___ RECORD SET
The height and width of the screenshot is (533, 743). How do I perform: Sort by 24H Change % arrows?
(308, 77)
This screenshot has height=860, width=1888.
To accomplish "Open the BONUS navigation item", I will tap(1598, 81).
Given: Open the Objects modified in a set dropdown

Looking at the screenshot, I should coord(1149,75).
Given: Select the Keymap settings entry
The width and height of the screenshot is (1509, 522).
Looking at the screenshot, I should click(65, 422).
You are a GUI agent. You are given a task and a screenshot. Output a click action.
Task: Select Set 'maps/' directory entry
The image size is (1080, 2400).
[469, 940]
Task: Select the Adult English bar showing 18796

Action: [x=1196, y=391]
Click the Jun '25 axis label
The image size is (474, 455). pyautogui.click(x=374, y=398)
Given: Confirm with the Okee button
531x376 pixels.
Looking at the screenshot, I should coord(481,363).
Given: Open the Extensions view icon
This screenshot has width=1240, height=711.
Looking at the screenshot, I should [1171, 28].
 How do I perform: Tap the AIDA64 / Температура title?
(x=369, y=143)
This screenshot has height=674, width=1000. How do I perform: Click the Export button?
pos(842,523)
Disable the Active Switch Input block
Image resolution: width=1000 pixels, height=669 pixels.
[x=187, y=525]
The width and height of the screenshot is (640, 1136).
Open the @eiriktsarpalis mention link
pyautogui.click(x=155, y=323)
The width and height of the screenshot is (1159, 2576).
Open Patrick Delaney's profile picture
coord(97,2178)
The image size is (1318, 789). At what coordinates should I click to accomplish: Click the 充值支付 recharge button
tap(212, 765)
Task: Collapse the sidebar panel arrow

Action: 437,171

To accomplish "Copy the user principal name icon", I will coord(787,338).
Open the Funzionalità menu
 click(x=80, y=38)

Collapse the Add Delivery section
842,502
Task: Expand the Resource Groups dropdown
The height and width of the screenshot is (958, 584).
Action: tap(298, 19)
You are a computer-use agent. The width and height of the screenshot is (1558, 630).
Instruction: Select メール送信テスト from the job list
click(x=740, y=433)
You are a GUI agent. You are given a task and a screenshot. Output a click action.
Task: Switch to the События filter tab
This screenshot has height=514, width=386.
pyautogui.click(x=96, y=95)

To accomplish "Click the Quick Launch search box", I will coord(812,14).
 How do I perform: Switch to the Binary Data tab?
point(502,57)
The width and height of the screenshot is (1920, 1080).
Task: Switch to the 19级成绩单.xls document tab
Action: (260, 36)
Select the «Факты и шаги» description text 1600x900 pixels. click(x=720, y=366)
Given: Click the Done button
______
→ **THE PROBLEM**: Please write out the entries from the line containing "Task: Expand the Resource Groups dropdown" through the last line of the entries, with both of those lines included.

→ **CORRECT RESULT**:
Task: Expand the Resource Groups dropdown
The height and width of the screenshot is (958, 584).
Action: tap(298, 19)
You are a computer-use agent. The width and height of the screenshot is (1558, 630).
Instruction: Select メール送信テスト from the job list
click(x=740, y=433)
You are a GUI agent. You are given a task and a screenshot. Output a click action.
Task: Switch to the События filter tab
This screenshot has height=514, width=386.
pyautogui.click(x=96, y=95)

To accomplish "Click the Quick Launch search box", I will coord(812,14).
 How do I perform: Switch to the Binary Data tab?
point(502,57)
The width and height of the screenshot is (1920, 1080).
Task: Switch to the 19级成绩单.xls document tab
Action: (260, 36)
Select the «Факты и шаги» description text 1600x900 pixels. click(x=720, y=366)
Given: Click the Done button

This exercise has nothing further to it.